As UX/UI recruiters, our daily work involves evaluating professionals across different levels and backgrounds for a wide range of roles and company types. In short, we start with portfolios and then move on to LinkedIn profiles. And as we've discussed before, building a clear picture of someone's profile across both places is always full of surprises.

But there's something we've been noticing with increasing frequency that stands out: when reviewing LinkedIn profiles, we keep seeing career jumps. Professionals change companies and, despite having worked somewhere for a very short time, they level up quickly. For example:

Company X — UX Designer Junior | Jan 2019 – Dec 2019

Company Y — UX Designer Mid-Level | Jan 2020 – Dec 2020

Company Z — UX Designer Senior | Jan 2021 – Present

This is a serious problem: careers being rushed. In a simplified definition, a senior professional is someone who can solve complex problems independently and guide less experienced team members. For a UX/UI Designer to do both of those things well, they need real experience built over years — having faced a wide variety of challenges across different contexts, including not just processes, but above all, people. This is why soft skills build far more professional maturity than hard skills ever can.
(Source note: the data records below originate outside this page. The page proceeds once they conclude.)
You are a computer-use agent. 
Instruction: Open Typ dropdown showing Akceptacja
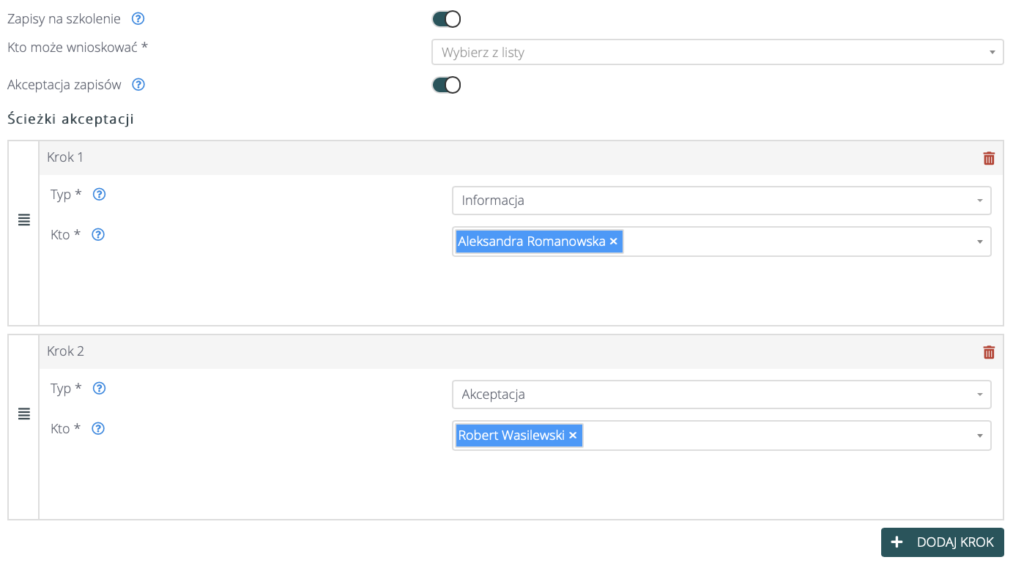point(721,394)
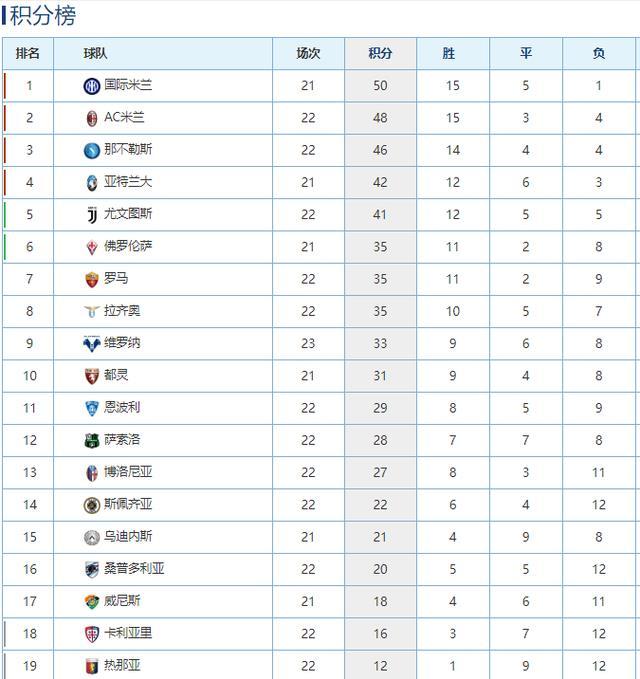Click the Sassuolo green crest
Image resolution: width=640 pixels, height=679 pixels.
(x=91, y=440)
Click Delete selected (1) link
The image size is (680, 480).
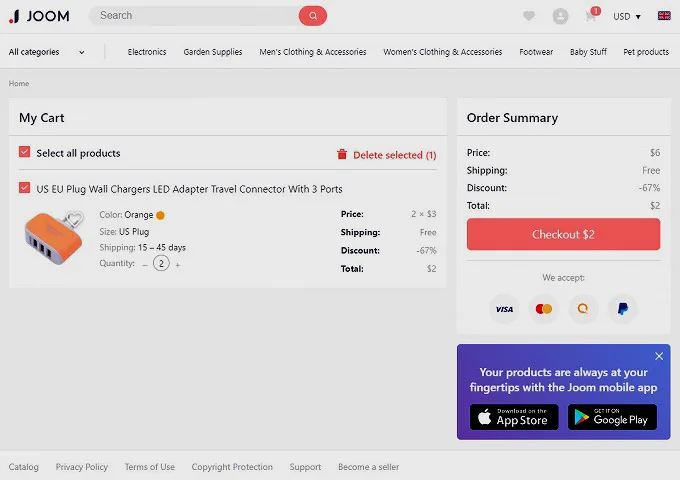(x=386, y=155)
Genuine seniority simply cannot be reached quickly.

And to be clear: this isn't about talent or effort. There are plenty of Junior and Mid-level UX/UI Designer portfolios that are excellent and full of evidence of strong competencies. What we're talking about is lived experience — the accumulation of invested time that generates maturity. As Warren Buffett once said: "No matter how great the talent or efforts, some things just take time. You can't produce a baby in one month by getting nine women pregnant."

Looking at the most common causes of this phenomenon, here are the three we see most often — and how to handle each:

Inflating Your Self-Definition

Question yourself deeply about your actual professional maturity. Getting this wrong means you don't truly understand your own role — and that deserves your full attention. Do an honest analysis of your profile: what are you genuinely capable of delivering right now? One of the most effective ways to find out is to ask the professionals around you how they see you. And when you do, ask for radical honesty — and be ready to receive criticism without pushback.

Being Hired Under the Wrong Definition

Many companies, due to a low level of design maturity, end up creating job openings that don't reflect their actual needs. As a result, these roles come with inconsistent, impractical descriptions — or requirements that don't match the seniority level they're supposedly hiring for. Candidates who accept these roles often assume that being hired means they have the competency and experience the title implies. That's not always true. In the medium to long term, the experience they haven't yet accumulated will start to show — and by then, the consequences for their career can be significant. When considering a new role, pay close attention to the quality of the job description and understand what the company is actually looking for — so you can be honest about your maturity and get placed at the right level.

Mistiming Your Self-Labeling

The title you declare as your current role should reflect where you are right now — not where you want to be. If you're genuinely unsure about your seniority level, the best move while that question remains unanswered is simply not to state one. On your public professional profiles, list your function (e.g., João Silva, UX Designer) and let the evaluation process reveal your maturity to the hiring team.

Conclusion

Changing companies shouldn't dictate the pace of your growth. It's essential to understand each moment of your career clearly, to self-assess constantly, and to take a broader view of the professional path still ahead — mapping it so you can truly make the most of each stage on the way to seniority. Don't wait for job titles to define your growth. Instead of being led, lead yourself.